Apply the potential outcomes framework or structural causal models:

- **Identify the causal question**: What is the treatment? What is the outcome?
- **State the causal model**: Draw or describe the DAG (directed acyclic graph)
- **Identify confounders**: Variables that affect both treatment and outcome
- **Select identification strategy**: Randomization, instrumental variables, difference-in-differences, regression discontinuity, matching, or synthetic controls
- **Assess assumptions**: SUTVA, ignorability, positivity, exclusion restriction
- **Interpret effect estimates**: Distinguish ATE, ATT, LATE, and ITT

Key causal reasoning pitfalls to flag:

- Confusing correlation with causation
- Collider bias (conditioning on a common effect)
- Survivorship bias (analyzing a selected sample)
- Simpson's paradox (aggregation reversal)
- Post-treatment bias (controlling for mediators)
- Ecological fallacy (inferring individual effects from group data)

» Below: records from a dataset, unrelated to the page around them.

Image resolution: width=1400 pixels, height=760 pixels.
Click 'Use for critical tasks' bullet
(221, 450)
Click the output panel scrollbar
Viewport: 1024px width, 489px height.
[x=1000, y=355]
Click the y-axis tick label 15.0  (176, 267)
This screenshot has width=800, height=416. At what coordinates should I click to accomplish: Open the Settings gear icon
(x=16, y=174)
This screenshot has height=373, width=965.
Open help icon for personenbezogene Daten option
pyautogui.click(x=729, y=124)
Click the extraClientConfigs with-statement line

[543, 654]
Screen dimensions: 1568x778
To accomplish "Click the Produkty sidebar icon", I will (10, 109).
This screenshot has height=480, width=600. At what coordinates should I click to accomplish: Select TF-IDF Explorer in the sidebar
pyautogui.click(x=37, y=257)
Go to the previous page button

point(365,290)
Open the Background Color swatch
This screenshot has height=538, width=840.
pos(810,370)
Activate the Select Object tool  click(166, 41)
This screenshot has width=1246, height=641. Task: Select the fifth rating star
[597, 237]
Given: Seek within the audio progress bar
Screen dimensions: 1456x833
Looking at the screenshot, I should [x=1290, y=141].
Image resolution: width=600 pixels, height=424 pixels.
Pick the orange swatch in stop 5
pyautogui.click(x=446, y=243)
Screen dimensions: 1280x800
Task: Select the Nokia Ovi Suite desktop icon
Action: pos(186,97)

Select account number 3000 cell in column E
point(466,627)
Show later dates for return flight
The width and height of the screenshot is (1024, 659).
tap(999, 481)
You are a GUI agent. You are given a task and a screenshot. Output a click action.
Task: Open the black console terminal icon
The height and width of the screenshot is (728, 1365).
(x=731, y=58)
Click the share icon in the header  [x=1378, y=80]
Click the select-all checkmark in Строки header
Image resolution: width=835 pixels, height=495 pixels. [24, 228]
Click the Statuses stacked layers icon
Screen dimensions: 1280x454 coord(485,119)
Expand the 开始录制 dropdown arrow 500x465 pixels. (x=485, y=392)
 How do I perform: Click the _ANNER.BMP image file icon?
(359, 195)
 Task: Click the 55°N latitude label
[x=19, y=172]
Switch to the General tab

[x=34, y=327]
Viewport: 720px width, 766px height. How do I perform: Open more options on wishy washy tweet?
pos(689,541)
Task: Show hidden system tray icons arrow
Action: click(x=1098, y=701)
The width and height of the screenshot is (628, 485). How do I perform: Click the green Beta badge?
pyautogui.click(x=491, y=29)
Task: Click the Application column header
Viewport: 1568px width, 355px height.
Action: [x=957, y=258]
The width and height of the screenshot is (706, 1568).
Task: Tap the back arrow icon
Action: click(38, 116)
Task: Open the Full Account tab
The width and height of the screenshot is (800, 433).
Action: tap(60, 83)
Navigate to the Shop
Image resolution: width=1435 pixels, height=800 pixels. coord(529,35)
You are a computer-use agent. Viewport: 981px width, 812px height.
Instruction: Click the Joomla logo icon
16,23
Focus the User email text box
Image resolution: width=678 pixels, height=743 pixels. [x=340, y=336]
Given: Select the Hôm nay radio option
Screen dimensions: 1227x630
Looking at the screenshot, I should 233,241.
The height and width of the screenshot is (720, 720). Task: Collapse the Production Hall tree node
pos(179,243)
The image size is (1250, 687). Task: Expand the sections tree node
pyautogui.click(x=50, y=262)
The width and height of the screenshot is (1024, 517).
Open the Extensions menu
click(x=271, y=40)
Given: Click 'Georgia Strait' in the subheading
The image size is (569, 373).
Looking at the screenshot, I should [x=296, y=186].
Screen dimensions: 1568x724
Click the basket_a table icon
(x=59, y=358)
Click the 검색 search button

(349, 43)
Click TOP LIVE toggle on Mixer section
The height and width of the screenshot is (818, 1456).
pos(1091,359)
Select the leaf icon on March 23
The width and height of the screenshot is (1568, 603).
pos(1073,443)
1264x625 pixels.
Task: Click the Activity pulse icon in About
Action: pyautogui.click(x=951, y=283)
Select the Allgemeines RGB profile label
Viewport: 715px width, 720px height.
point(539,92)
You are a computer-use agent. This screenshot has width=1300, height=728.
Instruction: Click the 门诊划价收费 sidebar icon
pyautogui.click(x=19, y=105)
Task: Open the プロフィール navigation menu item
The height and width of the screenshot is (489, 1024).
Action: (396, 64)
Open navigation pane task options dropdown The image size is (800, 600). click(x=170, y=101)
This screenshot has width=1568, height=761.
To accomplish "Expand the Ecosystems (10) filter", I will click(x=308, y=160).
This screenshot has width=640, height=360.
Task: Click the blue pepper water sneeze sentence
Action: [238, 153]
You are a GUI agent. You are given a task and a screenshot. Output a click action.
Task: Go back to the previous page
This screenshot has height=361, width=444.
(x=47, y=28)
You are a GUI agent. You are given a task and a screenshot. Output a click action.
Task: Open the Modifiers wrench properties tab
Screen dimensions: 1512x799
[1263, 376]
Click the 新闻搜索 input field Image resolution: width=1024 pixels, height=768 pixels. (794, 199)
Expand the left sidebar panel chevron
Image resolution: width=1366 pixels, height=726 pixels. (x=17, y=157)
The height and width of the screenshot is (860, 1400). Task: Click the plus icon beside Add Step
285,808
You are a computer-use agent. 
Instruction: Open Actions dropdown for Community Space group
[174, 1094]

### Mechanistic Reasoning for Natural Science

Trace physical, chemical, or biological mechanisms:

- **Identify the system**: Define boundaries, components, and interactions
- **Specify initial conditions**: Starting state of the system
- **Apply governing laws**: Conservation laws, rate equations, thermodynamic principles
- **Trace the mechanism step by step**: Each step should invoke a specific physical/chemical/biological principle
- **Predict the outcome**: Derive the expected end state
- **Quantify where possible**: Include magnitudes, timescales, and energy scales

Mechanistic reasoning quality checks:

- Is each step physically realizable (does it respect conservation laws)?
- Are the timescales consistent across steps?
- Does the mechanism account for competing pathways?
- Are boundary conditions and approximations stated?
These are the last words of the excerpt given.